■ To do: Write out as a JSON list of strings, one string per line and no blank lines, the lines of the listing below that begin at the line containing "i 92 KW row" and stop after the line containing "Looking at the screenshot, I should 936,37.".

■ Given data:
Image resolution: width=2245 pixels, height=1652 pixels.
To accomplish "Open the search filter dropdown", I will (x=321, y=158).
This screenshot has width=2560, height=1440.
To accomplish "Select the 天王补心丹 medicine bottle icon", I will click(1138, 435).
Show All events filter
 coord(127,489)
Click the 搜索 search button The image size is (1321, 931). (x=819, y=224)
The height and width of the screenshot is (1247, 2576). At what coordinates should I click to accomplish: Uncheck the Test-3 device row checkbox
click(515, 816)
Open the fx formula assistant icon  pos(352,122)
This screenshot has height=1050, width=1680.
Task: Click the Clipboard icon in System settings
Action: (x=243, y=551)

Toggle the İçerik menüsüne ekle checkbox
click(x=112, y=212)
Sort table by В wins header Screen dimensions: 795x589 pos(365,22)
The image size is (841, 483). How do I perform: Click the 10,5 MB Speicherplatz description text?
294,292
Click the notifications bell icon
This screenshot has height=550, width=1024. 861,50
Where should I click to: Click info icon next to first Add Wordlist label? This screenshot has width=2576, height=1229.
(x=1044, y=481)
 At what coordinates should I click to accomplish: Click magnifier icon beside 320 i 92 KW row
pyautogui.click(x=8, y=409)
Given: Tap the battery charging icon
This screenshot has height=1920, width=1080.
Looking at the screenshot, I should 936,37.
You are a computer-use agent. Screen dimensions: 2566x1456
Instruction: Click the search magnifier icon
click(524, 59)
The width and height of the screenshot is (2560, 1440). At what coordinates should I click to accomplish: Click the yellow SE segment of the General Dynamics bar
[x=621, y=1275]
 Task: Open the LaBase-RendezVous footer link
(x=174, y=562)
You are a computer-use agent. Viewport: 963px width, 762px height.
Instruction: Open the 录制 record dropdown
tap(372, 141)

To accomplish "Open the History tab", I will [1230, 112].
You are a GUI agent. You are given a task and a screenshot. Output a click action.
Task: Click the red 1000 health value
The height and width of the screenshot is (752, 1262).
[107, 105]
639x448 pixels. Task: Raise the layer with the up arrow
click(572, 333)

■ The answer:
[
  " At what coordinates should I click to accomplish: Click magnifier icon beside 320 i 92 KW row",
  "pyautogui.click(x=8, y=409)",
  "Given: Tap the battery charging icon",
  "This screenshot has height=1920, width=1080.",
  "Looking at the screenshot, I should 936,37."
]